Task requirements –
Find the line with "Given: Click hour 1 on the Niebylecka x-axis" in the data below, then restate it and all remaining lines exactly, adding nothing.

Exercise input –
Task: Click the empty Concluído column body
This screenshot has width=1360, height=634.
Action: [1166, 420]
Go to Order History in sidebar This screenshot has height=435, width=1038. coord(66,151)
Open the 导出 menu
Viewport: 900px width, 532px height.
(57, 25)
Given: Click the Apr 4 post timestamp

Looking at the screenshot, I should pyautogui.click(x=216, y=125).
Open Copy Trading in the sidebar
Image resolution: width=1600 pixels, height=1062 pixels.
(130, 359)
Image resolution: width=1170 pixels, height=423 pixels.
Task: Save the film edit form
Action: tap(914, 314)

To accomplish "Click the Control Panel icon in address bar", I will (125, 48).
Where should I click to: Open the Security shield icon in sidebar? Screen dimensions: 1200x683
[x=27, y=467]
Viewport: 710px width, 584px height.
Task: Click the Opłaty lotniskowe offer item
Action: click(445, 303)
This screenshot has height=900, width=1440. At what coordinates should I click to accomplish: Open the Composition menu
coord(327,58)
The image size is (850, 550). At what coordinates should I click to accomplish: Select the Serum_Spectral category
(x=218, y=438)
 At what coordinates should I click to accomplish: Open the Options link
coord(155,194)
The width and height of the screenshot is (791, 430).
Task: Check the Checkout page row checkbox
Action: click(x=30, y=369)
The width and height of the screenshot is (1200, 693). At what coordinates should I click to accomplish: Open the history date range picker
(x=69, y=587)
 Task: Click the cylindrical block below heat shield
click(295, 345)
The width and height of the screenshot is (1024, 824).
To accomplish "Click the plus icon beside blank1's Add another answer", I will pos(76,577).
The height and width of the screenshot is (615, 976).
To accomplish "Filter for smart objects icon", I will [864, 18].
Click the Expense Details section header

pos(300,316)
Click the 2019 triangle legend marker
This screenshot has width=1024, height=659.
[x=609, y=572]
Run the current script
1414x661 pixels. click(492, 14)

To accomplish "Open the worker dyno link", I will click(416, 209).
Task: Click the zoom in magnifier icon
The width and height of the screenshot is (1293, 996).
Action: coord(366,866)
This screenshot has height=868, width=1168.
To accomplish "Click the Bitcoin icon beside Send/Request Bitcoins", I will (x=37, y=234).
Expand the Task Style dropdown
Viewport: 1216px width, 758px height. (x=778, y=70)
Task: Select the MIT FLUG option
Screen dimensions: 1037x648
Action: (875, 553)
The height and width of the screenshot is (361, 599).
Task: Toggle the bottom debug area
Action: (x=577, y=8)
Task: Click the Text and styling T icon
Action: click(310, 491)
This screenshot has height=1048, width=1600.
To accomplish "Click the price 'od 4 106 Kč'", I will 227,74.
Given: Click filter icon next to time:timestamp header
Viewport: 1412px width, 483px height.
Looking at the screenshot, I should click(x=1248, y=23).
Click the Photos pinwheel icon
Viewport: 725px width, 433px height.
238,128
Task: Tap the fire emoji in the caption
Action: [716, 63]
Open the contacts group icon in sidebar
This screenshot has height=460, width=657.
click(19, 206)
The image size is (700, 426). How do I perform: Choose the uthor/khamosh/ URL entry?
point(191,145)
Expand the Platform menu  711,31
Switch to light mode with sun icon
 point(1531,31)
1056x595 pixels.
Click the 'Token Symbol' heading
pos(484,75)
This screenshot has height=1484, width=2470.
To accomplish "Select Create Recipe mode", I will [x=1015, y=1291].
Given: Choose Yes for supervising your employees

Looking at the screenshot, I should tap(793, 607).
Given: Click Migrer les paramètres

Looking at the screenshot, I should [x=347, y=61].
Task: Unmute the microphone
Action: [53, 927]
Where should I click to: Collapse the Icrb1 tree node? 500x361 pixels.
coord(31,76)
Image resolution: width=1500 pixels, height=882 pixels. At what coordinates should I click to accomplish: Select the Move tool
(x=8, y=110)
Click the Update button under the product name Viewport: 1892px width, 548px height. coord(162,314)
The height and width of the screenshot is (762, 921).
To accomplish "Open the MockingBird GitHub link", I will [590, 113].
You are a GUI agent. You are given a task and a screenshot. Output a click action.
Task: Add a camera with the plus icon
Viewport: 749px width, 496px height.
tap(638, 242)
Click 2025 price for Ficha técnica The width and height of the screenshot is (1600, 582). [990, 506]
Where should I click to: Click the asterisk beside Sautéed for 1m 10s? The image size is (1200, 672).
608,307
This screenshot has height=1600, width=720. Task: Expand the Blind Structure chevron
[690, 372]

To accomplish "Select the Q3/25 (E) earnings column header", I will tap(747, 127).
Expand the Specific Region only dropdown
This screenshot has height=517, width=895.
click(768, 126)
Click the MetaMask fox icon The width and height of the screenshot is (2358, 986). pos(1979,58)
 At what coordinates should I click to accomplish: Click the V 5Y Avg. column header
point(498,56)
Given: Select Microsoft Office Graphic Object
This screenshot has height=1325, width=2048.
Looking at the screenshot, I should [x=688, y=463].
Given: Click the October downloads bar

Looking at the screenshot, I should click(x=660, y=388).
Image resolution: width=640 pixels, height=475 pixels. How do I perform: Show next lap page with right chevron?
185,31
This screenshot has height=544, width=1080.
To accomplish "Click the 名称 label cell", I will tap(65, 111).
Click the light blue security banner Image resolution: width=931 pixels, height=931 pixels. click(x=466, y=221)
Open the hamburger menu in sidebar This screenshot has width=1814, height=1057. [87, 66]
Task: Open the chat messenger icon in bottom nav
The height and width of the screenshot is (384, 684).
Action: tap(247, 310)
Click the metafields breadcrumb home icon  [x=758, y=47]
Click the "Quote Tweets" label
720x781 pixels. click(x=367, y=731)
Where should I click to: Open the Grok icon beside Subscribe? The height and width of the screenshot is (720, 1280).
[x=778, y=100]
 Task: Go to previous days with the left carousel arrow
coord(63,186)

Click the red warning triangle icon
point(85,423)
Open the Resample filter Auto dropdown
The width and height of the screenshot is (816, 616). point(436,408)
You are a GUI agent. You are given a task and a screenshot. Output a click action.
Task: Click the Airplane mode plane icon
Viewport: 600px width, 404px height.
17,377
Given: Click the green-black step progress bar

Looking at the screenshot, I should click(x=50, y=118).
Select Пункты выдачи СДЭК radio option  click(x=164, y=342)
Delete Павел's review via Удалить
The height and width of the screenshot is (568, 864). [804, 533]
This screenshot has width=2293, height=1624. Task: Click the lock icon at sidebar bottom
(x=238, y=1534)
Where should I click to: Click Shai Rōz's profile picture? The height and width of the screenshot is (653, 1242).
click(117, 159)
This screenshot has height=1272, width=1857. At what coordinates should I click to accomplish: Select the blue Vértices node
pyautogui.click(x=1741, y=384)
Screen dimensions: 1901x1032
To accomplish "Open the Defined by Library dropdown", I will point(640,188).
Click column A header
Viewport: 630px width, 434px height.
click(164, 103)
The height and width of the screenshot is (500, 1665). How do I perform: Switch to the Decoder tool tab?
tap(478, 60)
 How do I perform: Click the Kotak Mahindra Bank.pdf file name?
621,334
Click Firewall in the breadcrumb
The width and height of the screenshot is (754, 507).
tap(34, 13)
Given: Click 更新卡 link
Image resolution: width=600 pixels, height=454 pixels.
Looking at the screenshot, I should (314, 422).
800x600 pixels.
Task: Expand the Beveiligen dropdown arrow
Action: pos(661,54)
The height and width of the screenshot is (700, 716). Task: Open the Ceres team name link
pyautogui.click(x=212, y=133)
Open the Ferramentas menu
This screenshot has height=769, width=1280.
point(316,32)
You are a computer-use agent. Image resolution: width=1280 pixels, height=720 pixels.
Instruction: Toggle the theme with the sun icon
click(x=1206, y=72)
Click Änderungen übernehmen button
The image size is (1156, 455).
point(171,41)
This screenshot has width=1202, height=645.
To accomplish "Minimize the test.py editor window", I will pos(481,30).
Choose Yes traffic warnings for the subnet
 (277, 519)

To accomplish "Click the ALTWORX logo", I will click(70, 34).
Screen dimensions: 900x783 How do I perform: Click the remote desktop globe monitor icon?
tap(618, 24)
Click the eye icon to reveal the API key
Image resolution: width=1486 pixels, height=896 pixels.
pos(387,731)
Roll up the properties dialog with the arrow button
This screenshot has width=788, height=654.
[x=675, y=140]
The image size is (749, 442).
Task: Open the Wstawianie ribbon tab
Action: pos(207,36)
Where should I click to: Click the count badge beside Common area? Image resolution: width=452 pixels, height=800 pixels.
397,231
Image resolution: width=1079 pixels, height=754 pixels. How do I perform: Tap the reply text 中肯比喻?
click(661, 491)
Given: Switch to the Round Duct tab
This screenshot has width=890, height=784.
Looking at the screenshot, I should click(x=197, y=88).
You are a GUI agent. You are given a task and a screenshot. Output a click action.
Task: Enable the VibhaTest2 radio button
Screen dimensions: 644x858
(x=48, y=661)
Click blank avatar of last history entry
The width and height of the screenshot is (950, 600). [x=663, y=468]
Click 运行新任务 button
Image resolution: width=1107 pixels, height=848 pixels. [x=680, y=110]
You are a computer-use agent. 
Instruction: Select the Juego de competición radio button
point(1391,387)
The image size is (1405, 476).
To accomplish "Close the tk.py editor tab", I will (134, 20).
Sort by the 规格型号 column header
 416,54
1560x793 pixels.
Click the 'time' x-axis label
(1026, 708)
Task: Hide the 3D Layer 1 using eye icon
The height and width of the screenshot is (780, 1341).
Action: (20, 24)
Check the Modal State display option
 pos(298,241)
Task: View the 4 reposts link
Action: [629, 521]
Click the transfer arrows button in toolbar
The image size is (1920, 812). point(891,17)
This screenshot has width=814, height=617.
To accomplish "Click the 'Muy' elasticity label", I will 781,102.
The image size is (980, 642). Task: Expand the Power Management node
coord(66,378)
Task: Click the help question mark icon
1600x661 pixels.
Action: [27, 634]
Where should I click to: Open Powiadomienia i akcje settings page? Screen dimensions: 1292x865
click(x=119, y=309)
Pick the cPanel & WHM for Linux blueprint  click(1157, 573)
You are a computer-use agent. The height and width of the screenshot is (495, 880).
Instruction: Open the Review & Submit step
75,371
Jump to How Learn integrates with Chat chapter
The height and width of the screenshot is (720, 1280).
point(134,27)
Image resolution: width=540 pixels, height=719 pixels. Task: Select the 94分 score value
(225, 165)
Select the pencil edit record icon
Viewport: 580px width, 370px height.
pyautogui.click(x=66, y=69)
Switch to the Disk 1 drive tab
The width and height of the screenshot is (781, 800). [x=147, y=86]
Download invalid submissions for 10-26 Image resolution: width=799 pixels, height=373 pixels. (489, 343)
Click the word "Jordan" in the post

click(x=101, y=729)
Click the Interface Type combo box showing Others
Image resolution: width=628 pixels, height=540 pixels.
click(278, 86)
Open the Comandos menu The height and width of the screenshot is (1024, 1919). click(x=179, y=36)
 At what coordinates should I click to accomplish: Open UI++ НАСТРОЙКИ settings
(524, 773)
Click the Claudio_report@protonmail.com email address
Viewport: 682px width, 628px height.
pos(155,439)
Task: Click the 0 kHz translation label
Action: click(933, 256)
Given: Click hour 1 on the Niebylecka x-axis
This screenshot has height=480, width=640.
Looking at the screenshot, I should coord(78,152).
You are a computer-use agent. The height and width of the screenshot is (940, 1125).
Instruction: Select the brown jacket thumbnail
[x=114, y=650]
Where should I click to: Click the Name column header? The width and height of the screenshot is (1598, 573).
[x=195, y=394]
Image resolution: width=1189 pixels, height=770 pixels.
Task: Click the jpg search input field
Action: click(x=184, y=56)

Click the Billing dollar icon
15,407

Exercise answer –
Given: Click hour 1 on the Niebylecka x-axis
This screenshot has height=480, width=640.
Looking at the screenshot, I should coord(78,152).
You are a computer-use agent. The height and width of the screenshot is (940, 1125).
Instruction: Select the brown jacket thumbnail
[x=114, y=650]
Where should I click to: Click the Name column header? The width and height of the screenshot is (1598, 573).
[x=195, y=394]
Image resolution: width=1189 pixels, height=770 pixels.
Task: Click the jpg search input field
Action: click(x=184, y=56)

Click the Billing dollar icon
15,407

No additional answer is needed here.